(Source data)
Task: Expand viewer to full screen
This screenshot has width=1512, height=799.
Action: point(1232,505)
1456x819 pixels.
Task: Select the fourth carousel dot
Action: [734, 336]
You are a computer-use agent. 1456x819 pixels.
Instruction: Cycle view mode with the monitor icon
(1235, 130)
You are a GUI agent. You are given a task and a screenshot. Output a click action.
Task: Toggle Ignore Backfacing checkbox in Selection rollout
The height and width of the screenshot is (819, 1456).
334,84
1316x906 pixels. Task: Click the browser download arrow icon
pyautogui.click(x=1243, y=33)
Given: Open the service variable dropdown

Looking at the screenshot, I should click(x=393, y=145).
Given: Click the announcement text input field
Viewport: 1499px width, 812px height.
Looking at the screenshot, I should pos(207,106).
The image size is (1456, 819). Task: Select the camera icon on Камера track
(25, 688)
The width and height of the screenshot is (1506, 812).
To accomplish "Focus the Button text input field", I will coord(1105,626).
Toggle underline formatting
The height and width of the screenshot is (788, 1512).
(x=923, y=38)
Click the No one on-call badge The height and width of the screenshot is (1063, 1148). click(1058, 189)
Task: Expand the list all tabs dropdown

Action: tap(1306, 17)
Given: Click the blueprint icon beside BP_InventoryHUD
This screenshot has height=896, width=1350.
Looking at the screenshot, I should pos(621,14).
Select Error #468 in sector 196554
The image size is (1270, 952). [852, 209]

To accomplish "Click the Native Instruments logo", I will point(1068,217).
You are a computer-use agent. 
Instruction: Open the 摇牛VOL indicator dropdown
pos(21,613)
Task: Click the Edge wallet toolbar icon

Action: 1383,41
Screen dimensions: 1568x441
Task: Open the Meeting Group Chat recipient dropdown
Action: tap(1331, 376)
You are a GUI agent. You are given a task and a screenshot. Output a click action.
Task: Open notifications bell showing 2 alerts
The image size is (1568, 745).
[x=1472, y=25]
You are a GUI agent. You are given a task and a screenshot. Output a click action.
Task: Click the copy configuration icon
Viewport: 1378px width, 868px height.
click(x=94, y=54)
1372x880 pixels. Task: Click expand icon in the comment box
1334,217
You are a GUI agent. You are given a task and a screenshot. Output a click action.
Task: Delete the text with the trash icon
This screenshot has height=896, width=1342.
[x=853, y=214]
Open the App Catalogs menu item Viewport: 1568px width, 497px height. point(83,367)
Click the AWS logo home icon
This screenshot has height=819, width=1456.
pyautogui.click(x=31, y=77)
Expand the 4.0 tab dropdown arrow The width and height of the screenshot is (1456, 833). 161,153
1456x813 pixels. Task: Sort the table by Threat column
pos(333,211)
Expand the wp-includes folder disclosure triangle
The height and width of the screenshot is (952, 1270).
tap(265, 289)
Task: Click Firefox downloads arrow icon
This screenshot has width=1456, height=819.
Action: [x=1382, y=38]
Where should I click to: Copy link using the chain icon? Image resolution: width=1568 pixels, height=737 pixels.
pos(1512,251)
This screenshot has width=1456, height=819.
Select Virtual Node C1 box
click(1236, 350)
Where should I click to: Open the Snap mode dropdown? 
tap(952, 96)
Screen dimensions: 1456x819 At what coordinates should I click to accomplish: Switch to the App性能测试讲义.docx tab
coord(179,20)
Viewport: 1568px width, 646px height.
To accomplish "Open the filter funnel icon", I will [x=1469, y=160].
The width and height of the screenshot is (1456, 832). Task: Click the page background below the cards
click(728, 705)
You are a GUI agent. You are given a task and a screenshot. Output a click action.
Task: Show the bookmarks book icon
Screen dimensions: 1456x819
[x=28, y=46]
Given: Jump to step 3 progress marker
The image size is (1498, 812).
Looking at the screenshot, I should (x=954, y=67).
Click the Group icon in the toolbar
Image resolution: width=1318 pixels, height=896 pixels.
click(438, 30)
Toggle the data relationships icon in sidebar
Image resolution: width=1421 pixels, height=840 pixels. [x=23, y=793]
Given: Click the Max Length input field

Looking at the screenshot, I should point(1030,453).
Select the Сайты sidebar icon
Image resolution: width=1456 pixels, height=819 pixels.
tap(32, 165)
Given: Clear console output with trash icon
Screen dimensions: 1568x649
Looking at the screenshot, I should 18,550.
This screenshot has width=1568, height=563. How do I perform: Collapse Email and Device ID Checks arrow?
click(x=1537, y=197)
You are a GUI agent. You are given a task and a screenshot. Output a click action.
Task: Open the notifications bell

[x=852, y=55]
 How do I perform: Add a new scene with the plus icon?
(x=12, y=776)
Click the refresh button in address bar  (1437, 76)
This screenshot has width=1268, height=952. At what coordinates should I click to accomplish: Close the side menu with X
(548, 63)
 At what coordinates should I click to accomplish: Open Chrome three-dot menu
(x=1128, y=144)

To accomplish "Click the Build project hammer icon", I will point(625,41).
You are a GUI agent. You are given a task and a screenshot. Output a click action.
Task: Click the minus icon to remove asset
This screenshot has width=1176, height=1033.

What to do: Filter the data above by the word "computer" and copy every line that matches.

Solution below:
You are a computer-use agent. 1456x819 pixels.
You are a computer-use agent. 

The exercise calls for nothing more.